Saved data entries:
# # #

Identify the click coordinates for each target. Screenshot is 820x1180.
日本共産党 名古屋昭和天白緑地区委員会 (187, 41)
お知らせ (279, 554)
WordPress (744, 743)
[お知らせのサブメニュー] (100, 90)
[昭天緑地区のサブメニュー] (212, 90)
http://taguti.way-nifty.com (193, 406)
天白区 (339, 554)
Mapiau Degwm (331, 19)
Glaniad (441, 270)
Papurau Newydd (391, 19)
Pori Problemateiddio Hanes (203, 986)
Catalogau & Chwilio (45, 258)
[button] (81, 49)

# # #

• Assignment
Please transcribe the records exactly from their first line through the line holding "Glaniad (441, 270)", and leave out all others.

• Finished exercise
Identify the click coordinates for each target. Screenshot is 820x1180.
日本共産党 名古屋昭和天白緑地区委員会 (187, 41)
お知らせ (279, 554)
WordPress (744, 743)
[お知らせのサブメニュー] (100, 90)
[昭天緑地区のサブメニュー] (212, 90)
http://taguti.way-nifty.com (193, 406)
天白区 (339, 554)
Mapiau Degwm (331, 19)
Glaniad (441, 270)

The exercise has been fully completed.